Knapsack(n, W, w1, ..., wn, v1, ..., vn):
    For w = 0 to W
        M[0, w] <- 0

    For i = 1 to n
        For w = 1 to W
            If wi > w
                M[i, w] <- M[i-1, w]
            Else
                M[i, w] <- Max { M[i-1, w], vi+M[i-1, w-wi] }

    Return M[n, W]

\[ \mathrm{OPT}(i,w) = \begin{cases} 0 & \text{if } i=0 \\ \mathrm{OPT}(i-1, w) & \text{if } w_i > w \\ \max \{ \mathrm{OPT}(i-1,w), v_i + \mathrm{OPT}(i-1,w-w_i)\} & \text{otherwise} \end{cases} \]

group: knapsack algorithm

\(i\)	\(v_i\)	\(w_i\)
1	1	1
2	6	2
3	18	5
4	22	6
5	28	7

\[ \mathrm{OPT}(i,w) = \begin{cases} 0 & \text{if } i=0 \\ \mathrm{OPT}(i-1, w) & \text{if } w_i > w \\ \max \left\{ \begin{array}{l} \mathrm{OPT}(i-1,w), \\ v_i + \mathrm{OPT}(i-1,w-w_i) \end{array} \right\} & \text{otherwise} \end{cases} \]

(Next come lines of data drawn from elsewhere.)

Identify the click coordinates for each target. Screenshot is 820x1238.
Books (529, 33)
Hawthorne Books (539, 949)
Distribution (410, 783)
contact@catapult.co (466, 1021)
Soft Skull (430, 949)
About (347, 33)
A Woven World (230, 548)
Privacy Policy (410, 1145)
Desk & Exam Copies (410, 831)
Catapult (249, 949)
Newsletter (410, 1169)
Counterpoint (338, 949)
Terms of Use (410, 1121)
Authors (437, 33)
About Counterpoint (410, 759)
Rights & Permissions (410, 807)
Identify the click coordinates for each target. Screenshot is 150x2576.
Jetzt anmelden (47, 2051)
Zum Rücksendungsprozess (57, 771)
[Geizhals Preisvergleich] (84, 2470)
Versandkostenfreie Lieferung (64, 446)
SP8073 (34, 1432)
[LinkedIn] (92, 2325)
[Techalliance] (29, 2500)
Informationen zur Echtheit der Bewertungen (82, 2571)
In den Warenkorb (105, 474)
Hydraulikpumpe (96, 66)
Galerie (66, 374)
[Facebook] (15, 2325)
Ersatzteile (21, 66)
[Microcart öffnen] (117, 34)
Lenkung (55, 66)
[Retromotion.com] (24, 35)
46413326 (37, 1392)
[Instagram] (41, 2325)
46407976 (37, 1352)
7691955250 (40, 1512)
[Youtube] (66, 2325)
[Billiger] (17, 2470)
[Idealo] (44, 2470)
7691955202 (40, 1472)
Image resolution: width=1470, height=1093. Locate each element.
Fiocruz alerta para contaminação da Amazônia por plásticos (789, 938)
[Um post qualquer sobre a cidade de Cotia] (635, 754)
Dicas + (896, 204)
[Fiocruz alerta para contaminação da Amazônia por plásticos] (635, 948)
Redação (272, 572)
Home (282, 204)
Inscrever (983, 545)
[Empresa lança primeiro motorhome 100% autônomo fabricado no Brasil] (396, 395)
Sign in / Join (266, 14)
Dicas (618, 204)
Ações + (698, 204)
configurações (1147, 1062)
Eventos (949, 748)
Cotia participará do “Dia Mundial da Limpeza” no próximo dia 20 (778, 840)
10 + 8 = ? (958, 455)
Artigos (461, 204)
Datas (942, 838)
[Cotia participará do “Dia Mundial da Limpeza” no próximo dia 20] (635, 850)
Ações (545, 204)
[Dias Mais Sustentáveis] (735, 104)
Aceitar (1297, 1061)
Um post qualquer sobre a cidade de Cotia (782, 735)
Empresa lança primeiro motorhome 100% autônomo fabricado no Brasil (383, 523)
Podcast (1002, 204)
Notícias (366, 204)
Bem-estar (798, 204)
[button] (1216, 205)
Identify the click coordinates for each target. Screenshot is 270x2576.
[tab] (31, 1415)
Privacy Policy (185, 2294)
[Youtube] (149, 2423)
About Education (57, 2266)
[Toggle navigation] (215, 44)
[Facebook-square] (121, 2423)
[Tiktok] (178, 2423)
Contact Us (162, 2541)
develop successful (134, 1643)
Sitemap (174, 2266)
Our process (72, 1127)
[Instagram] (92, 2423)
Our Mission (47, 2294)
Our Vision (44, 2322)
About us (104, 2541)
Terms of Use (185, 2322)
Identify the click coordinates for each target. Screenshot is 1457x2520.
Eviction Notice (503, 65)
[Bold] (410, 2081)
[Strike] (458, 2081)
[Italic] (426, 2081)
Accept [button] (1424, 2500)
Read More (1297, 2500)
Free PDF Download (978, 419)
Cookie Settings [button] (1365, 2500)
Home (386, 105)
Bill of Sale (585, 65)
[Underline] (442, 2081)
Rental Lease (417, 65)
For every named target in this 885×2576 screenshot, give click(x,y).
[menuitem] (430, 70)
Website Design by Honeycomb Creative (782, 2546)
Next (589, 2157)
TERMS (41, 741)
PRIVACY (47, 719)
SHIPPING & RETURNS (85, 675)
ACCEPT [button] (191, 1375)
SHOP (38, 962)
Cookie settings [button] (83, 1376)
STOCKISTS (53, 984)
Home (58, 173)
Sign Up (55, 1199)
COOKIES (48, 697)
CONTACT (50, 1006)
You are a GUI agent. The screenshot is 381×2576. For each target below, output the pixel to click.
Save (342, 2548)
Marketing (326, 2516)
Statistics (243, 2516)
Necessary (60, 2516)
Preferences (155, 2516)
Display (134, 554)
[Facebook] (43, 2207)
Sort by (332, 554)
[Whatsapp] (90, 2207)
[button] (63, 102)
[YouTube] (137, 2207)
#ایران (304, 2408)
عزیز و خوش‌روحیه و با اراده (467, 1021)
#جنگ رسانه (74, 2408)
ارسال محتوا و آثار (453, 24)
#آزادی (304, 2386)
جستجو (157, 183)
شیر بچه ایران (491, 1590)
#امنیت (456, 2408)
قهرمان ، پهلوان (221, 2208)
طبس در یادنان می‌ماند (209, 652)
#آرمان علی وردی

\(\mathrm{OPT}(i,w) =\) max profit subset of
items \(1, \ldots, i\) with weight limit \(w\)

\(i\)	subset	1	2	3	4	5	6	7	8	9	10	11
0	\(\{ \}\)	0	0	0	0	0	0	0	0	0	0	0
1	\(\{ 1 \}\)
2	\(\{ 1,2 \}\)
3	\(\{ 1,2,3 \}\)
4	\(\{ 1,2,3,4 \}\)
5	\(\{ 1,2,3,4,5 \}\)

knapsack problem: running time

Running time: There exists an algorithm to solve the knapsack problem with \(n\) items and maximum weight \(W\) in \(\Theta(nW)\) time (weights are integers between \(1\) and \(W\))

Not polynomial in input size!
- \(W\) is an input, but not a size; only a number
- "Pseudo-polynomial"
Solving the maximum version of knapsack problem is NP-Hard, while decision version is NP-Complete (chp 8)
There exists a poly-time algorithm that produces a feasible / approximate solution that has value within 0.01% of optimum (see 11.8)
See Wikipedia for more details

Dynamic Programming (6)

RNA secondary structure

RNA: String \(B = b_1 b_2 \ldots b_n\) over alphabet \(\{ A, C, G, U \}\)

Secondary structure: RNA is single-stranded so it tends to loop back and form base pairs with itself. This structure is essential for understanding the behavior of the molecule.